Dourif, dressed in a shirt adorned with astrological symbols, his wary eyes underscored with deep bags, his lengthy locks pasted to his skull as the evening wears on, doesn't try to outdo his costar, which is certainly a mercy. But they are clearly on the same undetectable wavelength, switching gears -- and emotions -- in the blink of an eye. They can be amusing, especially in those moments when the performance of the play-within-the-play breaks down into a power struggle between the two. For example, Clare, who has demanded cuts in the play, walks over to the on-stage piano and hits a C every time she intends to drop a passage, behavior that irritates Felice to no end.

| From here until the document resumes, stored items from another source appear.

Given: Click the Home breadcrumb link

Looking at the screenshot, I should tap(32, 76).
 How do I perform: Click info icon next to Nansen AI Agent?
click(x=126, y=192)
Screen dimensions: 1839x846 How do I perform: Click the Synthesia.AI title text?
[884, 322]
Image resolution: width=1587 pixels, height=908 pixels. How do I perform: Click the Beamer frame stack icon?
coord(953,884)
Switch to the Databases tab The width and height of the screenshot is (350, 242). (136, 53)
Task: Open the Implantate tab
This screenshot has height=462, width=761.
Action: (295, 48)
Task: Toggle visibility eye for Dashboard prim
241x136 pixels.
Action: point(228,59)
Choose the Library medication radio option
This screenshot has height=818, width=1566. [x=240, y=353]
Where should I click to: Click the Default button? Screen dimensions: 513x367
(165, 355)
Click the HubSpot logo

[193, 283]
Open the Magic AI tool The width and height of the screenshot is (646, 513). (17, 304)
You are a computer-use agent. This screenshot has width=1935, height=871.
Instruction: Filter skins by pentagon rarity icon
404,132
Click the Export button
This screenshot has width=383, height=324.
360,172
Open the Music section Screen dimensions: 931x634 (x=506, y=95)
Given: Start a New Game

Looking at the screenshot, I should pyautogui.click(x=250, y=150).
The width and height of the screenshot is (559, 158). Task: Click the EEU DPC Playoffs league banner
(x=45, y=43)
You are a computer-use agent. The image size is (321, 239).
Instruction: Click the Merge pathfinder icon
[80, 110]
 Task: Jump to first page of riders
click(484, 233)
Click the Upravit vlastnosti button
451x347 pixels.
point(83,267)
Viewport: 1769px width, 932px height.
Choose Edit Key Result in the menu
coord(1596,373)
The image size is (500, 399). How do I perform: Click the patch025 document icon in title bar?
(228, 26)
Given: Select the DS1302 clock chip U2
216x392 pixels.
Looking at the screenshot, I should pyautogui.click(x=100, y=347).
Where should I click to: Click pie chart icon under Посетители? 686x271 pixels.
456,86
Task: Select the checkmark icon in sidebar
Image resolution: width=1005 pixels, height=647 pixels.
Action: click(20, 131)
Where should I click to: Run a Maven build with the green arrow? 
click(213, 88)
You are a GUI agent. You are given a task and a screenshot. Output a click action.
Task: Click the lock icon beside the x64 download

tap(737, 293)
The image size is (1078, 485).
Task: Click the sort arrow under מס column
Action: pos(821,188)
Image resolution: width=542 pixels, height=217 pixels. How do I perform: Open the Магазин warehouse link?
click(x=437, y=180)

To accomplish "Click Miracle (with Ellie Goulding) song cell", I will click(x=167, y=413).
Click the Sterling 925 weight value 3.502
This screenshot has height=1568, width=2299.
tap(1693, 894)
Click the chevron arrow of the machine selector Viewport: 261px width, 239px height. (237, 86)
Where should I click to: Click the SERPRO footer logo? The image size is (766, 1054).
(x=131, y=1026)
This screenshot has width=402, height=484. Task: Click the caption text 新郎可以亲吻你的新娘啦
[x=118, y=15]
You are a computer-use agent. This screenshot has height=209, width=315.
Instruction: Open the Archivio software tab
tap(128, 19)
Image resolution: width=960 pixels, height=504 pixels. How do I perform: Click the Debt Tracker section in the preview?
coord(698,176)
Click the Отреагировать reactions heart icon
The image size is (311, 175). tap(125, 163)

But most of the time, The Two-Character Play seems to be written in a language that only Williams understands, and its occasional moments of lucidity are powerful to the extent that they remind one of the terrible pass Williams had reached. The production's design has its own mysterious qualities. Alice Walkling's set consists of a collection of unfinished flats fronted by some ratty furniture, as if Felice and Clare are being forced to perform on a rehearsal set. Jake Fine's lighting comes in three parts: The first, when Felice and Clare prepare to perform, is so dark the actors are often hard to see; the second, which covers the bulk of the play, is a harsh, bright wash of warm white light; the final section features a heavy overlay of patterns on the set. Phillip Hewitt's sound design includes an effective, if mysterious, montage of sound effects near the end of the play.

Lara de Bruijn's costumes seem intent on making Felice and Clare look like ragamuffins, and maybe there's something to this idea. With its air of confinement, its undefined circumstances, and its sense of energy winding down and of any meaningful communication being brought to a halt, one might see The Two-Character Play as Williams' homage to Samuel Beckett. This doesn't make it into a cogent, comprehensible work, but at least it keeps at bay the terrible suspicion that the playwright no longer had any idea what he was doing. -- David Barbour


(24 June 2013)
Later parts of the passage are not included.